Magatti, perché in una società individualista si fa fatica a capire la necessità del perdono e della riconciliazione?

«Due le riflessioni. La prima: dare il perdono e richiederlo, e ottenerlo, presuppone l’idea che ci sia qualcosa che ha bisogno di essere emendato. Ci sono spinte culturali che arrivano a negare questa esigenza: quando il relativismo – quello che chiamo nichilismo contemporaneo – diventa radicale alla fine non c’è più bisogno di perdono, perché non c’è più nessun male da perdonare. Questo non è ancora vero di fronte a ciò che consideriamo inaccettabile come l’omicidio piuttosto che la pedofilia. Alcuni casi estremi mantengono questo carattere, tuttavia ci sono molte nostre relazioni in cui l’elemento del perdono sparisce perché si perde la coscienza morale, tutto diventa un’opzione, una possibilità, una sorta di normalità. Questa è una grave perdita».

E la seconda riflessione?

«Dall’altra parte, in realtà, questa è una cultura che per andare avanti avrebbe molto bisogno del perdono. Essendo una società di persone, tutti abbiamo consapevolezza di noi stessi, della nostra libertà, facciamo soffrire gli altri e gli altri fanno soffrire noi. La libertà capita spesso di essere causa del dolore. Quindi avremmo tutti bisogno di perdonare e di essere perdonati, anche perché molte relazioni libere possono sopravvivere proprio se si fa uso del perdono. Saper perdonare e chiedere perdono, e quindi accettare anche l’altro, è un antidoto fondamentale».

Monsignor Delpini scrive che «il digiuno gradito a Dio è operare la giustizia e soccorrere i bisognosi». Quindi una riproposizione della dimensione della giustizia e della solidarietà…

«Quello che dicevo riguarda il piano interpersonale, ma la stessa difficoltà e urgenza del perdono la si può vedere anche sul piano sociale. Non è un caso che ci troviamo con una società ingiusta, poco attenta ai bisognosi, che si richiude in se stessa. Laddove il senso morale si restringe è chiaro che anche la somma di tutti i comportamenti individualistici in modo radicale porta alla perdita di un senso morale più alto (il rapporto con Dio, con la creazione e così via), ma anche alla perdita della solidarietà sociale. I due aspetti sono strettamente correlati: relazioni più fragili, instabili e indifferenti producono una società meno solidale e diseguale».

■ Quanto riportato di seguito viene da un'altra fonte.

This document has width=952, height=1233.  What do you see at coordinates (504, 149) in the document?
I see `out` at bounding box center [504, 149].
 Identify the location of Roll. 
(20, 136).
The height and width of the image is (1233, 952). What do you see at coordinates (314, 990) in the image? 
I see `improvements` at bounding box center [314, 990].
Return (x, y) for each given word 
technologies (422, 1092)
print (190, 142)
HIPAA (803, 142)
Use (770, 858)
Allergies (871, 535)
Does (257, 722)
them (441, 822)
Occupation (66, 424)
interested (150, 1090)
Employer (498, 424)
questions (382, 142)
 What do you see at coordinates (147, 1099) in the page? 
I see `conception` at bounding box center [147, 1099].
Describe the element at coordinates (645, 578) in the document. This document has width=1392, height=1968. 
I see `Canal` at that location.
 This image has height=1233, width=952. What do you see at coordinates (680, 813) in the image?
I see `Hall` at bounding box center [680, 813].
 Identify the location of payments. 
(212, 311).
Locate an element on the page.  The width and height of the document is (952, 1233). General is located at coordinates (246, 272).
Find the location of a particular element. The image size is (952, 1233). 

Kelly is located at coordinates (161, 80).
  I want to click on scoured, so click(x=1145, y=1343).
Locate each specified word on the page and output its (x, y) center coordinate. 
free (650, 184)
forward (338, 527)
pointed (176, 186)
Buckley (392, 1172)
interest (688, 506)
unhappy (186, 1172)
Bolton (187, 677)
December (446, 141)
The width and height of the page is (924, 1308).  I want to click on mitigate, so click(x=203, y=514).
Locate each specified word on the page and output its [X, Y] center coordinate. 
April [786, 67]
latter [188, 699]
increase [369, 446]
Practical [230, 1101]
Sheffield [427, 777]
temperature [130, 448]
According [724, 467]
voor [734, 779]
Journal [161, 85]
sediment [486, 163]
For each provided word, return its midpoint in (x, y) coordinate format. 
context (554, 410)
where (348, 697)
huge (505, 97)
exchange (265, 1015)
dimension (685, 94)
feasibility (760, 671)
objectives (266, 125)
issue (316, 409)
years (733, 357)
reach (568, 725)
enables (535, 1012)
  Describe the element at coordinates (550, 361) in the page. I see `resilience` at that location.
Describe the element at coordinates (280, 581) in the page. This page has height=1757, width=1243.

Un altro aspetto che emerge dalla lettera è la richiesta di pentimento a chi sfrutta il lavoro altrui, chi sperpera il denaro pubblico, chi cerca un ingiusto vantaggio personale nell’esercizio di un servizio alla comunità. Quindi in Quaresima la Chiesa ambrosiana rilancia il tema della moralità, dell’etica pubblica, coglie i segni di questi tempi che pongono all’attenzione dell’opinione pubblica esempi diversi…

«In questo momento tutti vediamo l’urgenza di questo richiamo per i tanti comportamenti non solo di amministratori pubblici, ma anche di classe dirigente in generale. Non dimentichiamo infatti che ci sono molti scandali che coinvolgono diversi ambienti. Quello che spesso viene sottovalutato, non colto, rimosso, è che c’è una continuità fra un contesto culturale di fondo, un individualismo diffuso o l’indebolimento del senso morale, e questa crisi delle classi dirigenti e degli amministratori pubblici. È naturalmente più grave che un amministratore pubblico usi in maniera distorta le risorse di tutti, ma in un certo senso esprime su quel piano la cultura dominante di perdita del senso morale. Giustamente ci scandalizziamo dell’amministratore pubblico, ma è difficile averne retti quando la cultura in cui viviamo non è più retta. Possiamo sempre augurarcelo, però diventa oggettivamente difficile».